7. “Desde ontem se instalou no país a verdadeira legalidade... Legalidade que o caudilho não quis preservar, violando-a no que de mais fundamental ela tem: a disciplina e a hierarquia militares. A legalidade está conosco e não com o caudilho aliado dos comunistas”. Jornal do Brasil, 1º de abril de 1964.


8. “Golpe? É crime só punível pela deposição pura e simples do Presidente. Atentar contra a Federação é crime de lesa-pátria. Aqui acusamos o Sr. João Goulart de crime de lesa-pátria. Jogou-nos na luta fratricida, desordem social e corrupção generalizada”. Jornal do Brasil, 1º de abril de 1964.


9. “Pontes de Miranda diz que Forças Armadas violaram a Constituição para poder salvá-la”. Jornal do Brasil, 6 de abril de 1964.


10. “Multidões em júbilo na Praça da Liberdade. Ovacionados o governador do estado e chefes militares. O ponto culminante das comemorações que ontem fizeram em Belo Horizonte, pela vitória do movimento pela paz e pela democracia foi, sem dúvida, a concentração popular defronte ao Palácio da Liberdade”. O Estado de Minas, 2 de abril de 1964.


11. “A população de Copacabana saiu às ruas, em verdadeiro carnaval, saudando as tropas do Exército. Chuvas de papéis picados caíam das janelas dos edifícios enquanto o povo dava vazão, nas ruas, ao seu contentamento”. O Dia, 2 de abril de 1964.


12. “A paz alcançada. A vitória da causa democrática abre o País a perspectiva de trabalhar em paz e de vencer as graves dificuldades atuais. Não se pode, evidentemente, aceitar que essa perspectiva seja toldada, que os ânimos sejam postos a fogo. Assim o querem as Forças Armadas, assim o quer o povo brasileiro e assim deverá ser, pelo bem do Brasil”. O Povo, 3 de abril de 1964.

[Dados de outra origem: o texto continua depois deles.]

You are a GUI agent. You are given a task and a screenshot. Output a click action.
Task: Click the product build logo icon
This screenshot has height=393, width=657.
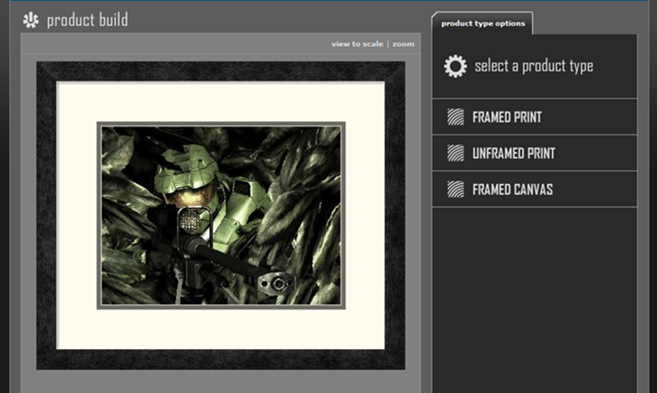tap(31, 20)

13. “Milhares de pessoas compareceram, ontem, às solenidades que marcaram a posse do marechal Humberto Castelo Branco na Presidência da República... O ato de posse do presidente Castelo Branco revestiu-se do mais alto sentido democrático, tal o apoio que obteve”. Correio Braziliense, 16 de abril de 1964.


Apoio à ditadura sanguinária


14. “Um governo sério, responsável, respeitável e com indiscutível apoio popular, está levando o Brasil pelos seguros caminhos do desenvolvimento com justiça social – realidade que nenhum brasileiro lúcido pode negar, e que o mundo todo reconhece e proclama”. Folha de S.Paulo, 22 de setembro de 1971.


15. “Vive o País, há nove anos, um desses períodos férteis em programas e inspirações, graças à transposição do desejo para a vontade de crescer e afirmar-se. Negue-se tudo a essa revolução brasileira, menos que ela não moveu o país, com o apoio de todas as classes representativas, numa direção que já a destaca entre as nações com parcela maior de responsabilidades”. Jornal do Brasil, 31 de março de 1973.


16. “Participamos da Revolução de 1964 identificados com os anseios nacionais de preservação das instituições democráticas, ameaçadas pela radicalização ideológica, greves, desordem social e corrupção generalizada”. Editorial de Roberto Marinho, O Globo, 7 de outubro de 1984.